I am tired.  I just woke up from a 2 hour nap. In the first few moments after walking up I went from that ‘oh shit’ moment thinking maybe I had forgotten to do something I was supposed to, but that feeling gave way to a more peaceful and rested feeling.  I laid there for a bit, just enjoying being still.  Then the phone rang… stupid telemarketers.  It was then that I had to face reality again and get up to check on mom and dad.  I had to get their evening medications handed out and get after mom to put her feet up.  Now all I want to do is go back to sleep, but I need to stay awake for a bit until mom gets settled in for the night.  Fortunately I don’t think it will take too long tonight.  She isn’t as restless tonight as she has been lately.

I have been feeling really emotional since her trip to the hospital this past weekend.  I feel absolutely awful when I have to tell her she needs to wait a little bit for some pain meds or when I give her a sedative.  I feel like I am being cruel to her.  I know I am not, but it just feels like it.  I feel so bad when she looks at me in that confused way and asks was she is doing.  It feels bad when you see your mother struggle just to get dressed.  When you know her mind is betraying her right now.  When she picks something up, moves it over there and then moves it back a few moments later with that puzzled look of “what in the world am I doing”.  When you have to push her to keep focus.  It is so difficult to watch someone you love so much go through this.

----

Retype the journal entry about caring for a confused, ailing mother in full, with every word and punctuation mark unchanged.

COLLECTED MATERIAL:
----

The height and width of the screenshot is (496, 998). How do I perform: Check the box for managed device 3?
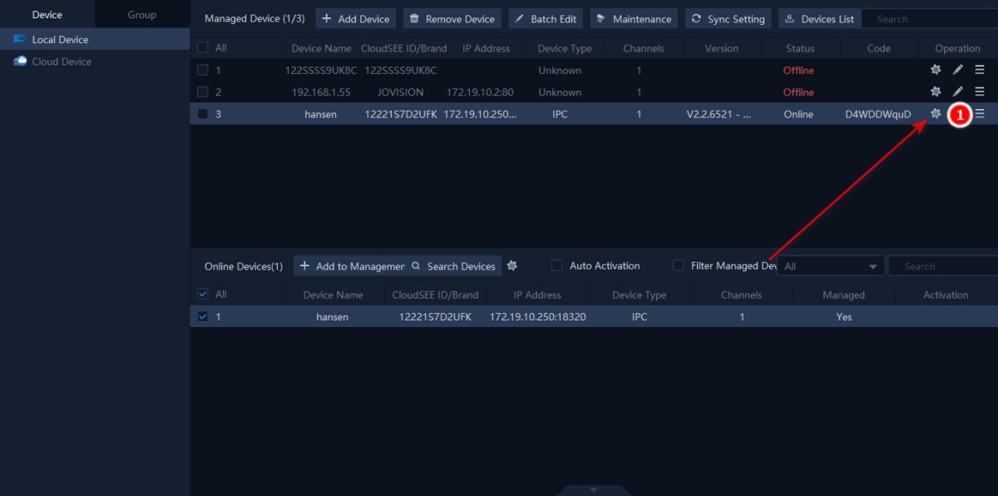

----

RESULT OF THE TASK:
I am tired.  I just woke up from a 2 hour nap. In the first few moments after walking up I went from that ‘oh shit’ moment thinking maybe I had forgotten to do something I was supposed to, but that feeling gave way to a more peaceful and rested feeling.  I laid there for a bit, just enjoying being still.  Then the phone rang… stupid telemarketers.  It was then that I had to face reality again and get up to check on mom and dad.  I had to get their evening medications handed out and get after mom to put her feet up.  Now all I want to do is go back to sleep, but I need to stay awake for a bit until mom gets settled in for the night.  Fortunately I don’t think it will take too long tonight.  She isn’t as restless tonight as she has been lately.

I have been feeling really emotional since her trip to the hospital this past weekend.  I feel absolutely awful when I have to tell her she needs to wait a little bit for some pain meds or when I give her a sedative.  I feel like I am being cruel to her.  I know I am not, but it just feels like it.  I feel so bad when she looks at me in that confused way and asks was she is doing.  It feels bad when you see your mother struggle just to get dressed.  When you know her mind is betraying her right now.  When she picks something up, moves it over there and then moves it back a few moments later with that puzzled look of “what in the world am I doing”.  When you have to push her to keep focus.  It is so difficult to watch someone you love so much go through this.